La fiebre mundialista hizo que ciertos temas pasaran desapercibidos durante algún tiempo. La emotividad del torneo y una premiación en la que la lluvia y un paraguas evidenciaron enormes faltas protocolares, hicieron que la sociedad obviara algunos asuntos que se estaban discutiendo y dejara de prestar atención a factores cruciales que pueden marcar el desenvolvimiento del mundo.

Poco se ha hablado del paulatino restablecimiento de relaciones entre Etiopía y Eritrea que pareciera poner fin a una guerra que ha costado cuantiosas vidas. Las imágenes del presidente eritreo Isaías Afewerki visitando la capital etíope, llena de esperanza al mundo sobre la posibilidad de que la paz se termine imponiendo.

Sin embargo, pareciera que el mundo vuelve a quedarse con lo básico y no se ve más allá. Afewerki, hoy visto como un hombre de paz, es probablemente uno de los más dantescos tiranos que gobiernan en el mundo. Rige los destinos de su país desde que se independizó de Etiopía en 1993, teniendo un balance lúgubre en el que abundan los presos políticos confinados en condiciones tétricas, existen altos índices de pobreza, no hay ningún asomo de libertades y miles de personas se aventuran al desierto para tratar de salir de una cárcel en la que sólo se cumple la voluntad del gobernante.
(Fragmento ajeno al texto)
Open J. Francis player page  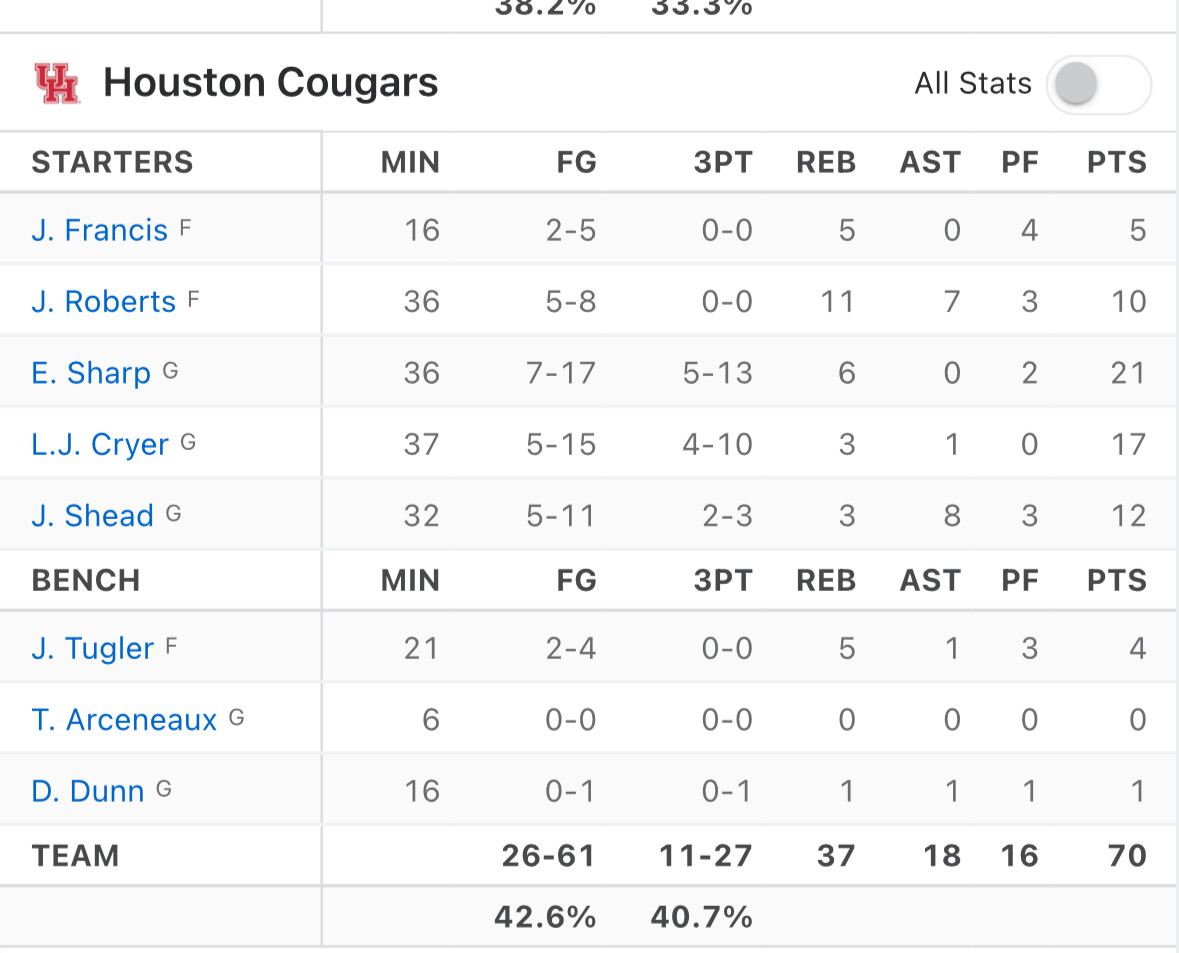[99, 230]
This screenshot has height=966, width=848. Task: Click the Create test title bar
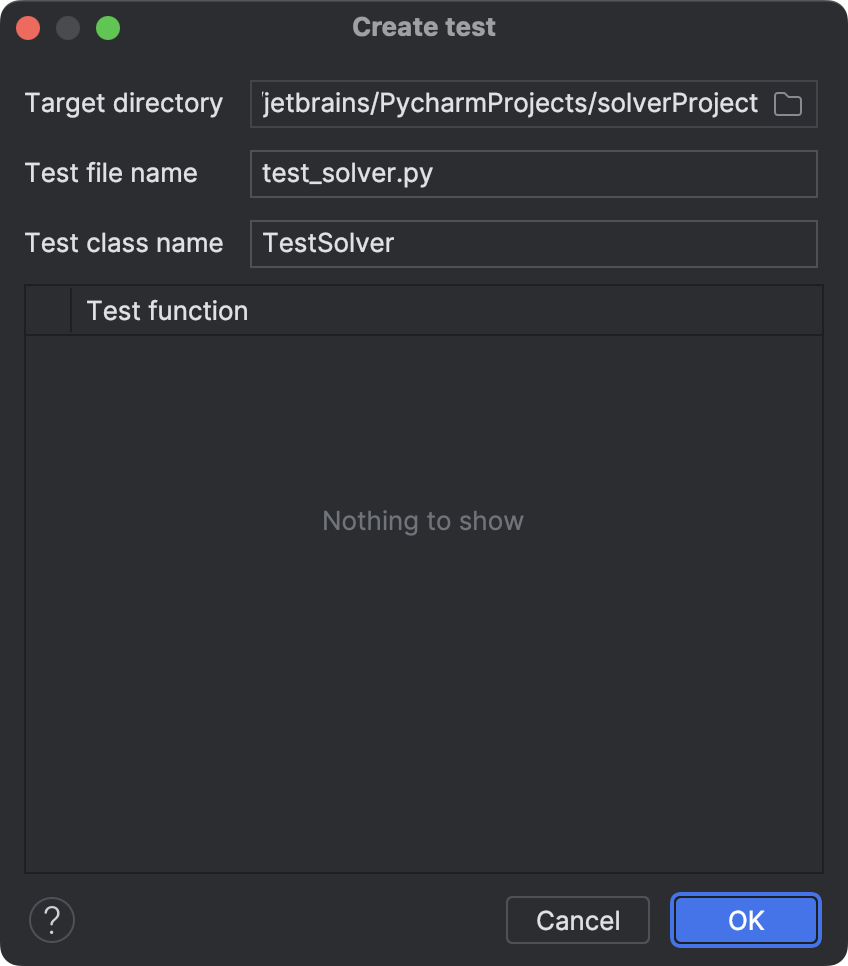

Hoy se celebra (con razón, por supuesto) la posibilidad de establecer una paz duradera y necesaria, pero no puede ser que esta acción oculte lo que es la tenebrosa actuación de un régimen infame que vulnera cualquier tipo de derechos y para el que la dignidad humana no existe. La comunidad internacional debe seguir ayudando a un pueblo cuya única aspiración es no sufrir las penurias de la tiranía que maneja al país como si fuera su propiedad.

Hoy Afewerki sale en los medios de comunicación recorriendo las calles de Etiopía y recibiendo muestras de afecto ante su visita. Algunos asoman que podrán exigirle que implemente algunas libertades en su adolorido país. Sin embargo, la denuncia no es lo suficientemente fuerte. Ese es el problema en el que muchas veces cae la comunidad internacional, la cantidad de temas la lleva a dispersarse y a quedarse con gestos que no van al fondo del asunto. Por eso, poner soluciones en sus manos no es del todo apropiado. Aunque las presiones ayudan, solamente los canales internos son los que llevarán a que tiranos como Afewerki salgan y paguen por sus crímenes.